Eddie’s bare chest is on full display on Robin and Steve’s couch, and Steve is having a full-blown, how did this not click til now, crisis.
Steve knows he’s staring. Knows he needs to stop staring. Eddie is going on a rant to them, something about society or something metal (he got distracted when Eddie whipped his shirt off), and Steve should really pay attention because he knows Eddie is going to quiz him after.
For someone who hates school so much, Eddie sure likes to test Steve.
Robin comes up behind Steve, slurping her slushy. “Oh no. I know that face. It finally caught up to you, didn’t it?”
Steve breaks his state to give Robin a wide-eyed look. “What—how—I—“ Steve’s shoulders sag; there is no point in hiding from Robin. “How’d you know?”
“Please, babe, I’ve been waiting. Glad to know you actually sped-run this. Was thinking you were going to pull a me and wait til Jenny Rodriguez asks to practice the stage kiss with you before you realized.”
“I have so many questions.”
“Don’t bother; nothing happened except me falling off the stage at rehearsal.”
Steve laughs but then chokes when he glances back at Eddie. “I think my brain just exploded, Robs. What do I do?”

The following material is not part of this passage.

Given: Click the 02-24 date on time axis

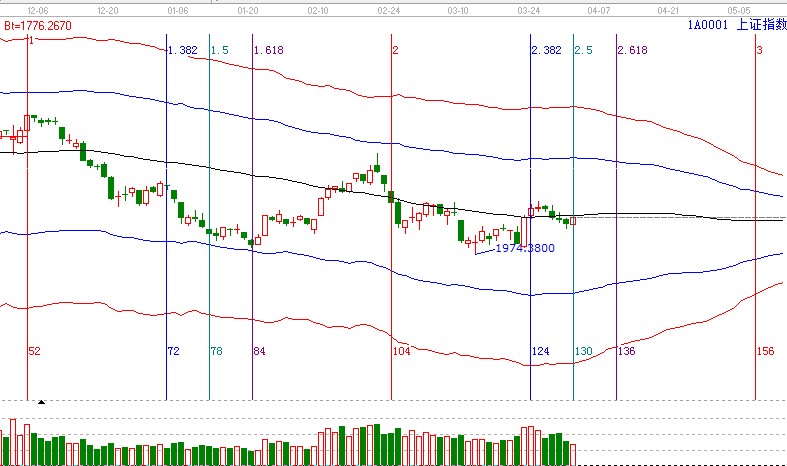Looking at the screenshot, I should click(390, 9).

Robin pats his back sympathetically, “There, there. Nothing you can do, bud. Just got to ride the gay thoughts wave.”
Steve makes a distressed noise. Robin rubs circles on his back.
Eddie interrupts their moment (clueless to the evident lesbian bisexual solidarity happening), “So what do you guys think? Should I get the sword here?” Eddie drags his hand slowly down his sternum.
“I need you to take it back.” Steve whips his head torwards Robin.
“Take it back?”
“The crisis, take it back.” Steve all but begs Robin.
“Sorry, there is a no refund policy. You can use it or push it to the side; it’s up to you. But either way, that baby is yours.” Robin uses her straw to emphasize her point.
Eddie tilts his head confused, “Uuuh guys? The tattoo?”
Steve waits a moment before responding. “Good.”
“I’m going to need more than that Stevie.”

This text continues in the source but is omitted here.